Again, I strongly believe that the bulk of criticism leveled against Season Six betrays an unwillingness to take the season on its own terms. To introduce a bit of vocabulary from critical theory, there's a difference between being a "reviewer," who says whether or not they liked something, and a "critic," who says whether or not something is good. Stating that the addict plot was atrocious is fine for the "reviewer," I can't argue it, but I prefer to explore the writer's intentions, to take what they did on its own terms, and gauge its effectiveness from that vantage point. Personally, I think the addict plot was the weakest plot ever introduced into the Buffyverse. But that doesn't mean I can't understand and appreciate the writers' intentions. I've found that many people prefer to disassociate plots from Season Six that they don't like from the rest of the Buffy plots: they want to pretend these plots never happened; or at the very least, refuse to associate the plots with the characters. A brother of mine says that he saw the sexual violence as "Marti Noxon's issues" without ever considering how the sexual violence was being used within the context of the show itself. That sort of thing is unbelievable to me, a fan who wants to be immersed in the world, wants to be carried away by it.

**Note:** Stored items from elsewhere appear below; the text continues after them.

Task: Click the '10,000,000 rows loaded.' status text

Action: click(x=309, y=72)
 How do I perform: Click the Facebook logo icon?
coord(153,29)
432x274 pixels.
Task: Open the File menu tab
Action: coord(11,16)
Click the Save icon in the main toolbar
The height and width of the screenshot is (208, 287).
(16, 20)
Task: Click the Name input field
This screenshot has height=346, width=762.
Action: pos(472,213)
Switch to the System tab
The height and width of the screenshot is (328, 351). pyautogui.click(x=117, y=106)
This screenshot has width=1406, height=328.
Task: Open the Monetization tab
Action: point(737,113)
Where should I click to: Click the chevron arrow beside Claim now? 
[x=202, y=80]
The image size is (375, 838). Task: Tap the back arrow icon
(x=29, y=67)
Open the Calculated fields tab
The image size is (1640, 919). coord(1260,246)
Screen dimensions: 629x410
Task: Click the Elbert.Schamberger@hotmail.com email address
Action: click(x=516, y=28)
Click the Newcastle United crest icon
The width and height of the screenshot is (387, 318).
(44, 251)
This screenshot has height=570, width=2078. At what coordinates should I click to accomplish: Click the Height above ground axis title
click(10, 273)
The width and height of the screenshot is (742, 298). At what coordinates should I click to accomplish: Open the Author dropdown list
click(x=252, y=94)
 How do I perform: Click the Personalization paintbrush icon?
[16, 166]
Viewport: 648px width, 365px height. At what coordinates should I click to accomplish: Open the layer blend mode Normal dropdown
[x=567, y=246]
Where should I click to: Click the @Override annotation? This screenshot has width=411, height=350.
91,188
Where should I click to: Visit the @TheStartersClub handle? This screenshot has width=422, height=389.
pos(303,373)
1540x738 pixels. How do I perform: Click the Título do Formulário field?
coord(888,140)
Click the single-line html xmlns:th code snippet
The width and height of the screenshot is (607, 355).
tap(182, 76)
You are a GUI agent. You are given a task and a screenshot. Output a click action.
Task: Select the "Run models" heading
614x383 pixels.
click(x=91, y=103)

I don't know if that applies to you, of course, but it strikes me as relevant here.

I'm familiar with the MacGuffin, but a MacGuffin does not equal a plot hole: to introduce a concept and then utterly contradict that concept in service of the plot (which is exactly what happened in "Prophecy Girl") is not a MacGuffin, it's called a plot hole and might less charitably be called sloppy writing. (Yes, I love Joss's work, but it was damn sloppy. He clearly hadn't thought it through, or didn't have enough money or time to really make the conclusion of that first season work with the mythological development of the previous eleven episodes. After all, he was essentially doing a two-part episode in one episode -- that he succeeded as well as he did is incredible!)

A final note: as for self-parody, it's practically unavoidable in a world that's seen so many apocalypses. That Anya's line made you laugh, well, you were obviously distanced by the story, not drawn into it, and so could laugh at it; but... that's just a personal "review," not a "criticism," to return to that critical theory jargon crap.

Perhaps you have no interest in the sort of criticism I'm talking about. One can't argue with another person's personal opinions, and I hope that's not what I've been doing! I don't in any way mean to suggest that you should feel differently about the season; I just mean to suggest that there are other ways of feeling about it, other ways of looking at it, that are in fact valid. One man's sloppy writing is, apparently, another man's MacGuffin.